Work order:
Answer these questions from the text on the asteroid 286 Iclea.
1. Who discovered 286 Iclea, and in what city?
2. What is its perihelion distance in AU?
3. What is its classification in the Tholen taxonomy?

Orbital characteristics
- Epoch 31 July 2016 (JD 2457600.5)
- Uncertainty parameter 0
- Observation arc: 117.95 yr (43,083 d)
- Aphelion: 3.287 AU (491.8 Gm)
- Perihelion: 3.102 AU (464.1 Gm)
- Semi-major axis: 3.195 AU (477.9 Gm)
- Eccentricity: 0.028921
- Orbital period (sidereal): 5.71 yr (2,085.8 d)
- Mean anomaly: 49.3850°
- Mean motion: 0° 10^{m} 21.335^{s} / day
- Inclination: 17.9010°
- Longitude of ascending node: 149.115°
- Argument of perihelion: 213.463°

Physical characteristics
- Dimensions: 94.30±2.6 km
- Synodic rotation period: 15.365 h (0.6402 d)
- Geometric albedo: 0.0508±0.003
- Absolute magnitude (H): 9.0

= 286 Iclea =

Main-belt asteroid

286 Iclea is a large main-belt asteroid. It was discovered by Austrian astronomer Johann Palisa on 3 August 1889 in Vienna, and named for the heroine of Camille Flammarion's astronomical romance Uranie. This object is orbiting the Sun at a distance of 3.19 AU with a period of 2085.8 days and an orbital eccentricity (ovalness) of 0.029. The orbital plane is tilted at an angle of 17.9° to the plane of the ecliptic.

This asteroid has a classification of CX in the Tholen taxonomy, indicating a generally carbonaceous composition. Infrared measurements indicate a cross-sectional diameter of approximately 94.3 km. Photometric observations of this asteroid in 2001 provided a light curve that was used to derive a synodic rotation period of 15.365 hours with an amplitude of 0.15 magnitude.

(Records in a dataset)
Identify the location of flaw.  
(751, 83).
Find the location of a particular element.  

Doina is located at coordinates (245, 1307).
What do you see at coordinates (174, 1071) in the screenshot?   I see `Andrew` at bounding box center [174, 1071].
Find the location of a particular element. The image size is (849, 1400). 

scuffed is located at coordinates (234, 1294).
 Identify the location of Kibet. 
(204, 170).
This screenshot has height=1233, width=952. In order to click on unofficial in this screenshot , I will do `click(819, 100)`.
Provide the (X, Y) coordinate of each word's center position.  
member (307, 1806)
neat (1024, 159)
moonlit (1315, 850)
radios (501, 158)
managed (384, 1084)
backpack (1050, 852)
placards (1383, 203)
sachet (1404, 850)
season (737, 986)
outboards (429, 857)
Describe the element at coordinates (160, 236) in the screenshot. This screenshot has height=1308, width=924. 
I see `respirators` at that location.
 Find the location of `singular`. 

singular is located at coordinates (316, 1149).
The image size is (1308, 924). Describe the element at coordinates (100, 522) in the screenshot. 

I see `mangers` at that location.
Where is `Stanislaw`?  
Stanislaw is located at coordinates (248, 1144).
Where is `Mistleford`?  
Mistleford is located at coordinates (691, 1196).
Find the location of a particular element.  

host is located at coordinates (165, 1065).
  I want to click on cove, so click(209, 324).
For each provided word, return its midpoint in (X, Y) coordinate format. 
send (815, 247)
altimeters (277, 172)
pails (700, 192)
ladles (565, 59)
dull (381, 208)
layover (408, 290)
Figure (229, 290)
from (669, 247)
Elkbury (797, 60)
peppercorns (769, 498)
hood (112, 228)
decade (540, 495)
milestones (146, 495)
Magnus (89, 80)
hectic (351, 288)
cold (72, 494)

Reply to the task:
1. Johann Palisa, in Vienna
2. 3.102 AU
3. CX